At the extreme, Avoidant types can be narcissistic, not caring whether they’re having a negative impact on others. If you’re in a relationship with an extreme type, you have more learning to do (one option is to consider our Counseling Services). We’re focused here on well-meaning men who care and provide well, but are missing a few clues when it comes to relationships.
Caring for your needs, especially your emotional needs, is like a foreign language he doesn’t speak, but can learn with practice. If you both dedicate yourselves to learning the Healing LoveStyle Practices™, you can heal the wounds of the past and re-program your old neural pathways to respond differently. This will bring both security and passion back into your relationship.
Make Your Relationship Work By Recognizing His Deeper Needs
Avoidant types have needs, too, even if they’re not aware of them. They don’t know it’s possible to get their needs met by another person. Avoidant types are so focused on managing their own issues, they think everyone is busy taking care of themselves, too. They’re frequently confused when someone comes to them with needs to be cared for.
To inspire him to care about your needs, care about his needs as equally important. Most Avoidant types are afraid of being flooded by the fire hose of your unmet needs. He’s unsure how to help you, so the entire process of opening up to vulnerable feelings is overwhelming and he’d prefer to avoid it altogether. Make it safe for him to connect by not overloading him.
Here’s how to create a safe, workable conversation with an Avoidant type:
- Offer a time limit on your sharing, especially if it’s emotional. He needs time to digest emotional information and to understand what you’re asking of him. Make it a time period he can handle. For example, when you want to connect with him, say something like this: “Honey, I need to share something with you, and it will take about ten minutes. Is this a good time to get ten minutes of your full attention? Or would later be better?” (If he says “later”, ask: “What time would work for you?”)
- Start slowly and take an incremental approach. Give him a positive experience of connecting and caring. Show him that his needs for space and alone time are valued and important — equal to your own. Over time, he will grow in his capacity to care.

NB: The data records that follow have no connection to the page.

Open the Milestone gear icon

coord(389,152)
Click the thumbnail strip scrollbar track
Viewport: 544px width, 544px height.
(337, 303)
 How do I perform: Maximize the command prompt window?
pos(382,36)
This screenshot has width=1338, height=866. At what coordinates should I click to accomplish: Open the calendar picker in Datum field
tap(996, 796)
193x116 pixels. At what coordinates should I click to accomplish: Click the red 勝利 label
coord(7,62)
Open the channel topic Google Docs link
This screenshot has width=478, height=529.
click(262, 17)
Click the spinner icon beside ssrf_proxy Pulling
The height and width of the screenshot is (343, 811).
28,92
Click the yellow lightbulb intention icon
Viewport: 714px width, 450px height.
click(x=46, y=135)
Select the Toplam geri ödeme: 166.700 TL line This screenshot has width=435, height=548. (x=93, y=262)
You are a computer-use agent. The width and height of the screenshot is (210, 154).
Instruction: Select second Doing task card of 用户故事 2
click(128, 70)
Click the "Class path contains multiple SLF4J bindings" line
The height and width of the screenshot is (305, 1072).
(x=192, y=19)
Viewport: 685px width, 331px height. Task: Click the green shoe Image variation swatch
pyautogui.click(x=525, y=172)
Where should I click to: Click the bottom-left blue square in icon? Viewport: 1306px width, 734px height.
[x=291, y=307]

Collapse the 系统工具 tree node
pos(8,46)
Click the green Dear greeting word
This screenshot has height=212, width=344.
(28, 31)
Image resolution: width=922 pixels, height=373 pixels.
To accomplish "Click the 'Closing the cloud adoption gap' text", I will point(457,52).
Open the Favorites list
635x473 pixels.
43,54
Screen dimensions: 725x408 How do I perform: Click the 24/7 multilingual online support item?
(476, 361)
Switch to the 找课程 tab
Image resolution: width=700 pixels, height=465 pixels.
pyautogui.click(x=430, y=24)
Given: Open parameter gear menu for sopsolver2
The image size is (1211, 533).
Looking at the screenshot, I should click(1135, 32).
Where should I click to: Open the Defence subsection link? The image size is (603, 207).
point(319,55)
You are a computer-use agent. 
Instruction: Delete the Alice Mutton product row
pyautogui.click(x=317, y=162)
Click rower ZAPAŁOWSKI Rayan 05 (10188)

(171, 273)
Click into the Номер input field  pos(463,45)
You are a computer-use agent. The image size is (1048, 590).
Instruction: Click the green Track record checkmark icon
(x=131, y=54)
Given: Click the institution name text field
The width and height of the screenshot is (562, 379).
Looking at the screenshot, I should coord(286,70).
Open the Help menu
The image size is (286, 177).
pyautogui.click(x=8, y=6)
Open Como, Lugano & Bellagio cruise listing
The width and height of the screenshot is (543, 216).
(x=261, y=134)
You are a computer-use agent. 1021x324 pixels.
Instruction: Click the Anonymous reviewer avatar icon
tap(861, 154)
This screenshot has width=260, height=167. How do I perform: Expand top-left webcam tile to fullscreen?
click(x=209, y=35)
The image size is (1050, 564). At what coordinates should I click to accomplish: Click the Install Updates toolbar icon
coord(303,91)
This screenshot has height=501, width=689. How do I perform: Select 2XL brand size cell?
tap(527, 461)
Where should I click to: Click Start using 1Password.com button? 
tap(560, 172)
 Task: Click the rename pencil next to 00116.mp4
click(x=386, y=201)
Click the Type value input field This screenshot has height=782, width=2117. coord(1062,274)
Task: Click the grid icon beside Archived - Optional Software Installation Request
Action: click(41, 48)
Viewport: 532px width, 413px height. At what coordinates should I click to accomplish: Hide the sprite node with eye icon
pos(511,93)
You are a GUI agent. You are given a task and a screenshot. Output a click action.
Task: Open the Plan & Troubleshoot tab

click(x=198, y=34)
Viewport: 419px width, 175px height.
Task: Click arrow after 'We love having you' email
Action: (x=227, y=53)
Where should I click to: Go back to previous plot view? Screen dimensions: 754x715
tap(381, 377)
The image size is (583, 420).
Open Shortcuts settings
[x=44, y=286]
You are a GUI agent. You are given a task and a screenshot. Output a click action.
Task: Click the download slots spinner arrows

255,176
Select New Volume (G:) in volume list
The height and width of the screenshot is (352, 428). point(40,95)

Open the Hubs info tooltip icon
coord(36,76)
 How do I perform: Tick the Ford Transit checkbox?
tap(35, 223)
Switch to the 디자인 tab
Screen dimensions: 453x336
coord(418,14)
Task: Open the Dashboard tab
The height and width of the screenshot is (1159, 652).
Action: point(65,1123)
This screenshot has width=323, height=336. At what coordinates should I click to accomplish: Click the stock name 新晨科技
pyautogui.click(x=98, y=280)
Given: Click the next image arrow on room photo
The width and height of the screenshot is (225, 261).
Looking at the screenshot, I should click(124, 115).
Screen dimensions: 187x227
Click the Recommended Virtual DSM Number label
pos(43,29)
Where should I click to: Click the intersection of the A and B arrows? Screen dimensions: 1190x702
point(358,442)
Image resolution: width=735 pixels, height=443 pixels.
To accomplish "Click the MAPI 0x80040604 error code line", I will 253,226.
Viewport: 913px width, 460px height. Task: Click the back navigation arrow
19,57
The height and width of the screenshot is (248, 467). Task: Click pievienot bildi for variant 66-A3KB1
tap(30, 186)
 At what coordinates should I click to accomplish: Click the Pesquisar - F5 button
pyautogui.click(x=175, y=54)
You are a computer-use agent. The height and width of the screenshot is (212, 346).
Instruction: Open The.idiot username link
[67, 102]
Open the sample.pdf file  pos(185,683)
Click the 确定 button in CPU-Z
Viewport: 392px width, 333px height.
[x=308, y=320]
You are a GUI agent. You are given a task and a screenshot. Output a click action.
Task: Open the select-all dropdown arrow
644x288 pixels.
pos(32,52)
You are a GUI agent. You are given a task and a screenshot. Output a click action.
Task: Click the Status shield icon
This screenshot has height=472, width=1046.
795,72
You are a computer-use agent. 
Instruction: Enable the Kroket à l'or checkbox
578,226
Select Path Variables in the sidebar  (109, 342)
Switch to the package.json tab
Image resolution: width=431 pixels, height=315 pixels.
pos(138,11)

- When it’s time to share your needs with him, do your best to do so in as calm and loving a way as possible. If he looks like he’s flooding (eyes rolling around, glazing over, or looking elsewhere) back off, take a few breaths, and ask him how he’s doing. He needs to hear that you care about his being overwhelmed or flooded.
- If you need more than your agreed upon time commitment, ask for his agreement to extend no more than ten minutes. If you’re able to keep to your original time, you’re more likely to get more time later!
- After expressing your feelings and needs, ask him if there’s anything he would like to share, then listen carefully and compassionately, letting him know you care. As much as possible, avoid interrupting him or correcting him. He needs to know that he can express himself safely.
When you practice the simple techniques in our program, 5 Keys to a Secure and Passionate Relationship, he’ll learn over time that emotional conversations can be a positive experience for him. He can feel connected and also get his own needs cared for. All men, as far as we know, want to be acknowledged when they do something right and they’re more likely to repeat something if they’ve been successful. Be sure to praise him later for his ability to listen and care for your needs.
Men really want to make their women happy, even when they don’t have a clue how to do so. With this slow, simple approach, you can lead your man to care for your needs – one step at a time.